=== Sayfa alıntısı ===
__________________________________________________
Arabistan'da mezar adeti yoktur. Ölüler herhangi bir yerde toprağa verilir,
üzerine belirleyici bir şey konmaz. Bu nedenle sadece Hazreti Muhammed'in
mezar yeri ile ilgili bilgi vardır. O'nun dışındaki İslam büyüklerinin
mezarlarının yeri bilinmez. Bir süre önce Hazreti Muhammed'in annesine ait
olduğu ileri sürülen bir mezar ortaya çıkarılmıştı. Ancak Suudi yönetimi bu
mezarı da ortadan kaldırmış ve yerine otopark yapmıştı.


Atatürk'ün müdahalesi olmasa Suudiler, Mescidi Nebevi'nin hemen dibindeki
Hazreti Muhammed'in mezarını da tamamen ortadan kaldıracaktı. Nitekim
Hazreti Muhammed'le aynı yere defnedildikleri bilinen Sahabe'nin önde gelen
isimlerinin mezar yerleri bugün dümdüzdür.


** * **


*Yaşar Nuri Öztürk: Ali Babacan araştırma izini vermedi*


Nevzat Yalçıntaş'la sohbetimiz sırasında "Bir gün Yaşar Nuri Öztürk Bey
aradı. Benim bu anlattığımı duymuş, belgeye nasıl ulaşabileceğini sordu"
dedi. Ben de "Belgeyi bulmuş mu?" diye sorunca "Onu bilemiyorum, ama galiba
bir kitabına koymuş ben okuyamadım" dedi.
__________________________________________________
=== Veri içeriği ===
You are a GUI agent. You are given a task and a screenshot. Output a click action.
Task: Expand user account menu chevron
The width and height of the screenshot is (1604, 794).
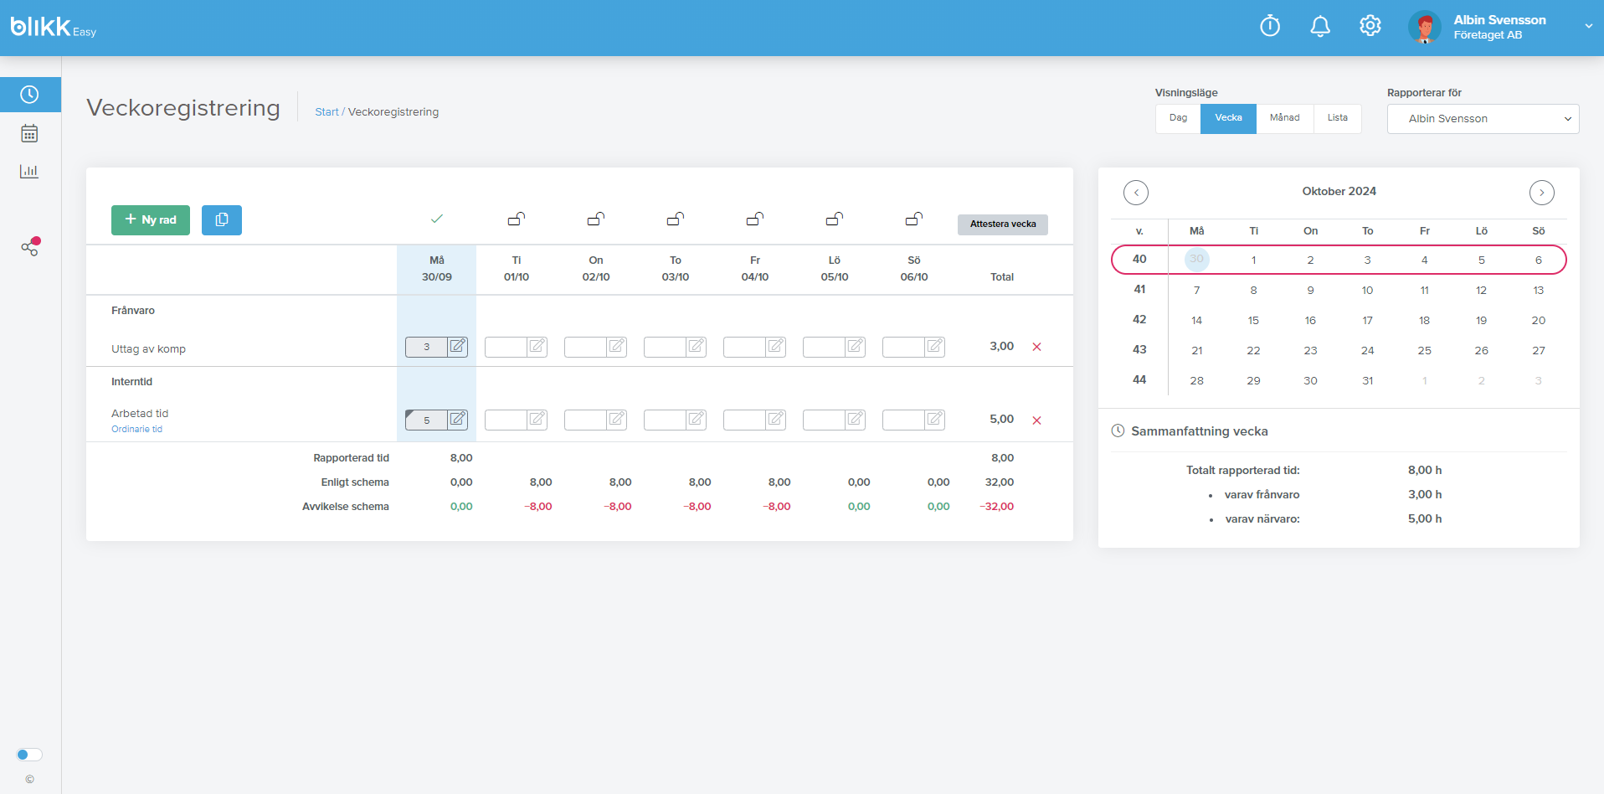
__________________________________________________
=== Aşağıdakileri tamamlayın ===
a – Arabistan'daki mezarları anlatan metinde "Arabistan'da mezar adeti" sözleriyle başlayıp "yerine otopark yapmıştı." sözleriyle biten bölümü hiç değiştirmeden aktarın.
b – Arabistan'daki mezarlarla ilgili metni son cümlesinden sonra sürdürün.

=== Yanıt listesi ===
a –
Arabistan'da mezar adeti yoktur. Ölüler herhangi bir yerde toprağa verilir,
üzerine belirleyici bir şey konmaz. Bu nedenle sadece Hazreti Muhammed'in
mezar yeri ile ilgili bilgi vardır. O'nun dışındaki İslam büyüklerinin
mezarlarının yeri bilinmez. Bir süre önce Hazreti Muhammed'in annesine ait
olduğu ileri sürülen bir mezar ortaya çıkarılmıştı. Ancak Suudi yönetimi bu
mezarı da ortadan kaldırmış ve yerine otopark yapmıştı.

b –
Bunun üzerine önceki gün Yaşar Nuri Öztürk'ü aradım. Öztürk, Yalçıntaş'ın
anlattıklarını doğrulayarak, "Ancak bunu henüz bir kitabıma koymadım.
Araştırmayı aşağı yukarı tamamladım, Gazi Mustafa Kemal ve İslam isimli çok
kapsamlı bir kitap hazırlıyorum, bunun bitmesi üç yılı alır. Konu bu kitapta
yer alacak" dedi.


Milletvekili olduğu sırada bu belgeye ulaşmak için çok çalıştığını söyleyen
Öztürk, "Belge Dışişleri Bakanlığı arşivlerinde... Milletvekili sıfatımla,
bu arşivlerde çalışmak için Bakan Ali Babacan'a başvurdum, ama bana izin
vermedi" diye konuştu.


Öztürk'e "Peki hocam, böyle bir belgenin açıklanmasını neden istemiyorlar?"
diye sordum. Öztürk'ün cevabı çok ilginç oldu.Şöyle dedi: *"Atatürk'ü din ve
İslam dışı göstermek isteyenler elbette bu belgeden rahatsız olacaklardır.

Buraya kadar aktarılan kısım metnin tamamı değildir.